■ Exercise aim
Return exactly the line that contains "Open the Project type dropdown" and all lines beneath it in the entries, through the very last one.

■ Records
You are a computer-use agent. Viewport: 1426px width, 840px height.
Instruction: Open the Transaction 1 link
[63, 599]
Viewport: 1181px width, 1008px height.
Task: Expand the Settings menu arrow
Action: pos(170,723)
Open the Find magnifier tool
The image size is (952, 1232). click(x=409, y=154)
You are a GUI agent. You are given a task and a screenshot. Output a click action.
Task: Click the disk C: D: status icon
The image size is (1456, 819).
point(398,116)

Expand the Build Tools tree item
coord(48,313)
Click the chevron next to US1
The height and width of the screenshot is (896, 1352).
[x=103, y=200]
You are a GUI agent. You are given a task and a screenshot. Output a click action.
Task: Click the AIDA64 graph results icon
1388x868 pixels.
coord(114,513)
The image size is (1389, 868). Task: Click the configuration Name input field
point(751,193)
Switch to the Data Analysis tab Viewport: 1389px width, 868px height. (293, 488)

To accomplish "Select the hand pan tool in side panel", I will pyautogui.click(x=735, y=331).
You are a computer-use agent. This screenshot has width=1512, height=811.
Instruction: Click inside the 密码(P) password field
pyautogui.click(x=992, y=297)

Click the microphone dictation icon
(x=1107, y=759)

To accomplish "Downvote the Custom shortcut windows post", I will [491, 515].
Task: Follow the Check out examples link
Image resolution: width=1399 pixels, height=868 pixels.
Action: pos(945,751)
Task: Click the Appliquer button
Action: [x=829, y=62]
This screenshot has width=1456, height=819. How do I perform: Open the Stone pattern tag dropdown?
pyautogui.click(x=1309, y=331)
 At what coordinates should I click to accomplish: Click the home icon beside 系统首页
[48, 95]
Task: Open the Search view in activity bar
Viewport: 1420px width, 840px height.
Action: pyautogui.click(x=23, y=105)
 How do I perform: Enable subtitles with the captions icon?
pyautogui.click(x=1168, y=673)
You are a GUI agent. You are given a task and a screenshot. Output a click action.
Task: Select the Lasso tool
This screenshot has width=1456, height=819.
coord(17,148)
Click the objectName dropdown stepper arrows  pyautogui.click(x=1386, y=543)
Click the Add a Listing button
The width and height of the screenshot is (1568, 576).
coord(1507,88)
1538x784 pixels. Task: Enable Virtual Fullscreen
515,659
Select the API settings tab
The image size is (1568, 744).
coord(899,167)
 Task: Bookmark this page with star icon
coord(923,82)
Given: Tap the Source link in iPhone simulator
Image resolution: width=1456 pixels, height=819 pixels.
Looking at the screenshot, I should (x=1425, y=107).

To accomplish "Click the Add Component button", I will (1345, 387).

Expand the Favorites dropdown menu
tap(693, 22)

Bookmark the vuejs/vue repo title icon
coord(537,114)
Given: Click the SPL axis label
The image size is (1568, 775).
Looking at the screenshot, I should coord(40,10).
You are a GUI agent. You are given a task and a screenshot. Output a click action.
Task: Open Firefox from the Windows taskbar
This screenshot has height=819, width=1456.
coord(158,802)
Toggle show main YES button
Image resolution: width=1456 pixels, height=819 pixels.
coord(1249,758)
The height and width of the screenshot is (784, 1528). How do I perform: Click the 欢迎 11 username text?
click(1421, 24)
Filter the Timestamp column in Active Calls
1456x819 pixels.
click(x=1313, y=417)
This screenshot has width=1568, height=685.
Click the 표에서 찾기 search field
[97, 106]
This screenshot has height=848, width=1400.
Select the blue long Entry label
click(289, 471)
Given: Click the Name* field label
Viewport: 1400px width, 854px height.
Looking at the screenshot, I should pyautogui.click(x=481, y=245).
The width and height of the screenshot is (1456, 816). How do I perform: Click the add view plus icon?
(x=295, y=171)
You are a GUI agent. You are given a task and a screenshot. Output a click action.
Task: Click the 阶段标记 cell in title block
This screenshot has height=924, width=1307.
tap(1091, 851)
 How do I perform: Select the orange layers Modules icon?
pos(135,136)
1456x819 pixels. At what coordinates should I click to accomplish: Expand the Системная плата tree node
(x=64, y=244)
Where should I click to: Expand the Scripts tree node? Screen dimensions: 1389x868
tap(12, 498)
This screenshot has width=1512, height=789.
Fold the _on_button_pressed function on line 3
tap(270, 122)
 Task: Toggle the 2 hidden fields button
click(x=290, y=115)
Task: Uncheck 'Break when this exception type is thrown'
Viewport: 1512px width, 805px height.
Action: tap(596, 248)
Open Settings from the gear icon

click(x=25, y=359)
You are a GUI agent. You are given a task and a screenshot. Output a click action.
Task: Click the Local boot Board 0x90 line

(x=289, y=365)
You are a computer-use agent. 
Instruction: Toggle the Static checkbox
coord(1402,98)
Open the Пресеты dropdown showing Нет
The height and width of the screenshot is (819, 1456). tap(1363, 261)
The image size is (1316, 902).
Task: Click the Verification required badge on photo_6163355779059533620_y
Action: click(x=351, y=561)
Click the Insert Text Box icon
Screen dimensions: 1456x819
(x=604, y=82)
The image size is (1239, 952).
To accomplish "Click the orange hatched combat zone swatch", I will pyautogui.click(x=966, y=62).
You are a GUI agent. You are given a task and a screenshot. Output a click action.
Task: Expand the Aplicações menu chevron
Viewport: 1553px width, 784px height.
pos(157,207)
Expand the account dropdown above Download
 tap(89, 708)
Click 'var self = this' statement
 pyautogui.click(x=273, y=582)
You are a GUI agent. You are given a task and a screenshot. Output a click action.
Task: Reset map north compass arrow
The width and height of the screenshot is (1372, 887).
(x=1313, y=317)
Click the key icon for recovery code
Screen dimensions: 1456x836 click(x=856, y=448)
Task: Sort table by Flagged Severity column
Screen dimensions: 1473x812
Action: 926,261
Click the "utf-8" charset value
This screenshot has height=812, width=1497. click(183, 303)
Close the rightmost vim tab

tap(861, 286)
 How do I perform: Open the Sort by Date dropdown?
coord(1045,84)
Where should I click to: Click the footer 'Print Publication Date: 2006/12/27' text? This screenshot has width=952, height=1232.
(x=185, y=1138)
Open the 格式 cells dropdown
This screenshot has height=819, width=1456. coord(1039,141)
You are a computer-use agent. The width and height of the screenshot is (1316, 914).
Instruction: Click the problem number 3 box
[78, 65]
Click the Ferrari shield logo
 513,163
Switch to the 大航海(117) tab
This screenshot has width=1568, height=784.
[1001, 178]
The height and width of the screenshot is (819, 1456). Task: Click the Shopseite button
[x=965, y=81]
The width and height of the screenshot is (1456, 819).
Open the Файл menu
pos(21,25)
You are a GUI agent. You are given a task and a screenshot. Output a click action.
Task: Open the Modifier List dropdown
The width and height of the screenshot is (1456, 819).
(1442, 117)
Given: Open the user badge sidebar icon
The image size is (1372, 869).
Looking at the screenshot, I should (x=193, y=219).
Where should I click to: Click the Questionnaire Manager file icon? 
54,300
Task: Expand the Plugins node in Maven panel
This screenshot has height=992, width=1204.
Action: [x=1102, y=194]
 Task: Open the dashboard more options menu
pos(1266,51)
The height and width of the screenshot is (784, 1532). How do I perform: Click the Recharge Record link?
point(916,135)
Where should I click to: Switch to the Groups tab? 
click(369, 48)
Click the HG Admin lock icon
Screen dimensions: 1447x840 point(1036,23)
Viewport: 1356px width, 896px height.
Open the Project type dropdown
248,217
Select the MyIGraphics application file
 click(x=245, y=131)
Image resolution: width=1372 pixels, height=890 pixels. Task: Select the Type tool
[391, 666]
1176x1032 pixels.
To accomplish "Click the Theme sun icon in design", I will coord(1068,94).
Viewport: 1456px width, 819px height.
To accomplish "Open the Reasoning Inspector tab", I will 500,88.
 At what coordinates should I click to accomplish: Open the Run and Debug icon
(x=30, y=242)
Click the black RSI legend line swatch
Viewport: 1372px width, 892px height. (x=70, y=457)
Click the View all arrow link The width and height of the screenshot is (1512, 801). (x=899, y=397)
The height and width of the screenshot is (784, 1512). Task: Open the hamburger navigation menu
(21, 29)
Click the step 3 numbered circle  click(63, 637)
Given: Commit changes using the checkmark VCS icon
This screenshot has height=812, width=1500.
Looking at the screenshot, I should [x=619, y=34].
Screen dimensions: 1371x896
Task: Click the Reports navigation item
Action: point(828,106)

■ Result
Open the Project type dropdown
248,217
Select the MyIGraphics application file
 click(x=245, y=131)
Image resolution: width=1372 pixels, height=890 pixels. Task: Select the Type tool
[391, 666]
1176x1032 pixels.
To accomplish "Click the Theme sun icon in design", I will coord(1068,94).
Viewport: 1456px width, 819px height.
To accomplish "Open the Reasoning Inspector tab", I will 500,88.
 At what coordinates should I click to accomplish: Open the Run and Debug icon
(x=30, y=242)
Click the black RSI legend line swatch
Viewport: 1372px width, 892px height. (x=70, y=457)
Click the View all arrow link The width and height of the screenshot is (1512, 801). (x=899, y=397)
The height and width of the screenshot is (784, 1512). Task: Open the hamburger navigation menu
(21, 29)
Click the step 3 numbered circle  click(63, 637)
Given: Commit changes using the checkmark VCS icon
This screenshot has height=812, width=1500.
Looking at the screenshot, I should [x=619, y=34].
Screen dimensions: 1371x896
Task: Click the Reports navigation item
Action: point(828,106)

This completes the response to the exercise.